FY19 was quite unique in so far as it witnessed the highest level of open market operations (OMOs) in India’s monetary history. At Rs 2.99 lakh crore of purchase of securities, it exceeded the previous high of Rs 1.54 lakh crore in FY13. OMOs are a tool of monetary policy whereby the RBI provides durable liquidity to the banking system by buying government securities held by banks or absorbs liquidity by selling such papers.
Can this be interpreted as a case of monetisation of deficit? In FY19, incremental deposits were Rs 10.5 lakh crore while incremental credit was Rs 11.4 lakh crore. Incremental investments were Rs 0.62 lakh crore. Considering that banks hold on to around 50 per cent of total G-Secs with issuances of Rs 5.71 lakh crore, the incremental investments should have been much higher even after adjusting for repayments. The answer is that the RBI had bought back Rs 2.99 lakh crore of G-Secs, thus providing liquidity to the system. Is this the right thing?
Two issues come up here. First is that we may be moving back to the system of monetisation of fiscal deficit. When the FRBM was introduced in 2003, it was decided that automatic monetisation of deficit by the RBI (through 4.6 per cent adhoc T-bills) would be done away with from April 2006. But, it was silent on RBI buying securities in the secondary market as part of monetary policy which implied monetisation through the backdoor.
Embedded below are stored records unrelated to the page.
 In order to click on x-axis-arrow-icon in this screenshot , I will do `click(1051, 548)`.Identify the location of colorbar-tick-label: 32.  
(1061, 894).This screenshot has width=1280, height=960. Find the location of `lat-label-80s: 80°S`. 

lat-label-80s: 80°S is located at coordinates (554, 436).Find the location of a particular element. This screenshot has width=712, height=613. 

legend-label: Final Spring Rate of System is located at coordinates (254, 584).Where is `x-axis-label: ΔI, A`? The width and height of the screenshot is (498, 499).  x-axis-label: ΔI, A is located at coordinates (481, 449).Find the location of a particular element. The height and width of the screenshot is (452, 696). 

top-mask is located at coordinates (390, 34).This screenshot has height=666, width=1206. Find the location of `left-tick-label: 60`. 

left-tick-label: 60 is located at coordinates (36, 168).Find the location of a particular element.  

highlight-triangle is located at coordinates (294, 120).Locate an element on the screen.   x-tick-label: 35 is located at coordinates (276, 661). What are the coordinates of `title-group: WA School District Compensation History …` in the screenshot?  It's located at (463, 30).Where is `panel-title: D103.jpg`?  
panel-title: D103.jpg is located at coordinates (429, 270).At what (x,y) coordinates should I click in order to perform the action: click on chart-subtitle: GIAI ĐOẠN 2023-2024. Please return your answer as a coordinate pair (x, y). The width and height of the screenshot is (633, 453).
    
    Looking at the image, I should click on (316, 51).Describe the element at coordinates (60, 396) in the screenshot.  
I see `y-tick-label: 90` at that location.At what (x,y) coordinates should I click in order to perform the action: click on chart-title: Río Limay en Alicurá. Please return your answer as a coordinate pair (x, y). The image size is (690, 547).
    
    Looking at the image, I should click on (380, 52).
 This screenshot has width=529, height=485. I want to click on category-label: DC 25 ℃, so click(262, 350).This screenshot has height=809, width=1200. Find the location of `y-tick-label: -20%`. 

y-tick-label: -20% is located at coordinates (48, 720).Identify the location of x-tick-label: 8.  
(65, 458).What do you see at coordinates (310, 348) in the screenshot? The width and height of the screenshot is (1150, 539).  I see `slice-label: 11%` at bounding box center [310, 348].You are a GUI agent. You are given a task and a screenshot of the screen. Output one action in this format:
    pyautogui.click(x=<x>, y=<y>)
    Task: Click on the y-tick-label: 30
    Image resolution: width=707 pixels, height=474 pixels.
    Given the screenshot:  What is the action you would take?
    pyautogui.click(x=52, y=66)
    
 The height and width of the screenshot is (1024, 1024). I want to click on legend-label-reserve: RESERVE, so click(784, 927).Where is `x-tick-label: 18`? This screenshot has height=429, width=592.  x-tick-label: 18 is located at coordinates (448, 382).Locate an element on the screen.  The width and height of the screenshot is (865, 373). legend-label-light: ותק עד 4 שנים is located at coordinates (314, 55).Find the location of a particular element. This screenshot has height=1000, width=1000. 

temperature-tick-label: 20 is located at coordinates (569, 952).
The table gives the OMOs conducted in the last 8 years, gross borrowings of the central government and ratio of OMO/borrowings. In 6 of the 8 years, the RBI was buying G-Secs from banks and hence plugging the liquidity gap.
In FY19, a little over half of the gross borrowings has in effect been financed by the RBI through OMOs. This has also led to an increase in reserve money of Rs 3.67 lakh crore while the rise in net RBI credit to the government was Rs 3.70 lakh crore. Government lending was the main driver of money supply this year. The RBI support has been around 10-50 per cent of total borrowings.
There is a direct linkage between deficits and monetisation. While primary issuances are being subscribed, the RBI does step in to provide funding to banks by buying back other G-Secs under OMO.
The second issue relevant from the point of view of the market is that the RBI has actually helped to keep bond yields artificially down. Counterintuitively if liquidity was not supplied through OMOs, G-Sec yields would have increased sharply. On a point to point basis, G-Sec yields were almost unchanged – 7.42 per cent end-March 2018 and 7.34 per cent end-March 2019. By continuously intervening through OMOs, the RBI facilitates government borrowing at a lower cost. As a corollary, higher borrowing does not quite lead to private sector getting squeezed or crowded with automatic RBI support coming in as there is an implicit view that yields should not move up sharply.
Ideologically, OMOs should be used for supplying durable liquidity when the system has deep shortfalls. The 2018-19 ‘episode’ appeared to be one where the system could not generate funds because bank deposits did not grow as financial savings were down. As demand for credit picked up, the private sector had to compete with the government’s borrowing programme and the market equilibrium would have justified a higher rate of interest if not for RBI OMOs.
In this context, can we really say that there has to be some limit on the OMOs by the RBI so the true G-Sec yields are determined in the market? High government borrowing should lead to prices moving down and interest rates going up. However, with assured support from the RBI, the interest rate structure has been retained at a lower level. Whether this is right or wrong is hard to say, but for sure the case made out of high government borrowing crowding out the private sector can be contested.